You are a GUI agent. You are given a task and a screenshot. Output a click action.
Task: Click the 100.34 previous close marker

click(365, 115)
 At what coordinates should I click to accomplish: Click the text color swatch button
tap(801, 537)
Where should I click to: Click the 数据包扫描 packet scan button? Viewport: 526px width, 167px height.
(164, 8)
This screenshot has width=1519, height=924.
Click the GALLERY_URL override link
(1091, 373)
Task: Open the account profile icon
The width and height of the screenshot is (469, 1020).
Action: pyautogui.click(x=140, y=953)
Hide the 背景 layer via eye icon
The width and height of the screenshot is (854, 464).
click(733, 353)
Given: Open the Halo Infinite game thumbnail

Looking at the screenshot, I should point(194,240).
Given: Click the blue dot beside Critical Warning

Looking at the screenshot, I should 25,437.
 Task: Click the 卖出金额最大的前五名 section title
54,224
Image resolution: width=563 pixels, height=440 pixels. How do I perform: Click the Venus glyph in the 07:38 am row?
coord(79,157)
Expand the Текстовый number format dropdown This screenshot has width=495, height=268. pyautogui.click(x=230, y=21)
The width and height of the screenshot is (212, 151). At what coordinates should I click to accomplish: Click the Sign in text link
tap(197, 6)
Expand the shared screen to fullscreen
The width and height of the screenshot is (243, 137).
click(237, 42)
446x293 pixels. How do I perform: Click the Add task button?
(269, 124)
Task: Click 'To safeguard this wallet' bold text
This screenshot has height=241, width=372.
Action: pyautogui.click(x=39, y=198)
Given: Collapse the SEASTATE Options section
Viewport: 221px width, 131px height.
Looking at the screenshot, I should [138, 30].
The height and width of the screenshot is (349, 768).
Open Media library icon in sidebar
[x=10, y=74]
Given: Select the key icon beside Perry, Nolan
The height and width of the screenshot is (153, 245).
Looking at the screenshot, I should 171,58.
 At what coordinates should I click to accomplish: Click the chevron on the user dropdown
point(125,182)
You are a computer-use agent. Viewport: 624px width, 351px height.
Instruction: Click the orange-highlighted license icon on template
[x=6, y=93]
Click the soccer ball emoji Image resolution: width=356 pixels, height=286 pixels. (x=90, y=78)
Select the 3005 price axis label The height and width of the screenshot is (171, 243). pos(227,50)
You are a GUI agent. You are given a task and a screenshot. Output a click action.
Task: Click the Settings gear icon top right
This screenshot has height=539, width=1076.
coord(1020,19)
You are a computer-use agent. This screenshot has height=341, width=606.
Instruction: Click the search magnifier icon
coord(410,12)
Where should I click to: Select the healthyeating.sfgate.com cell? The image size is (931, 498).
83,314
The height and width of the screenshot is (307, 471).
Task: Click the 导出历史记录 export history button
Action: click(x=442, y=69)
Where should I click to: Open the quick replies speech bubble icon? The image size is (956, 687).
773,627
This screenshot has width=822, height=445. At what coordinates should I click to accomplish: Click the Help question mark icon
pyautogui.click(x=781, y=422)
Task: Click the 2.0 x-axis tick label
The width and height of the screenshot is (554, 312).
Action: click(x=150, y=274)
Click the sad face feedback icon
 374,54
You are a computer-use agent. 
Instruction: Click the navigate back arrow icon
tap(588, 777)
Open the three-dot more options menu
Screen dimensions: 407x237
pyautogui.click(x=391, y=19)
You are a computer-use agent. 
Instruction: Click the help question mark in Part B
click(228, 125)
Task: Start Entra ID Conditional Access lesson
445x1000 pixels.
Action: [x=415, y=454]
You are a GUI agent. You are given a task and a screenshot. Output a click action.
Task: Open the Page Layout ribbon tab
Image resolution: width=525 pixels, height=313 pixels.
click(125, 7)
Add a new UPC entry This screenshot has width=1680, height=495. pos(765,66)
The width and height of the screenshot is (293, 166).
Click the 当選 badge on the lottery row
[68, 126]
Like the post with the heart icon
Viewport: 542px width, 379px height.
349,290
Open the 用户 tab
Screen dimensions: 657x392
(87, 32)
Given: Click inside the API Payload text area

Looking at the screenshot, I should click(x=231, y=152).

PROBLEM REQUIREMENTS
Report each line in the data above that holds the word "label" by copying it.

TASK ANSWER
Select the 3005 price axis label The height and width of the screenshot is (171, 243). pos(227,50)
Task: Click the 2.0 x-axis tick label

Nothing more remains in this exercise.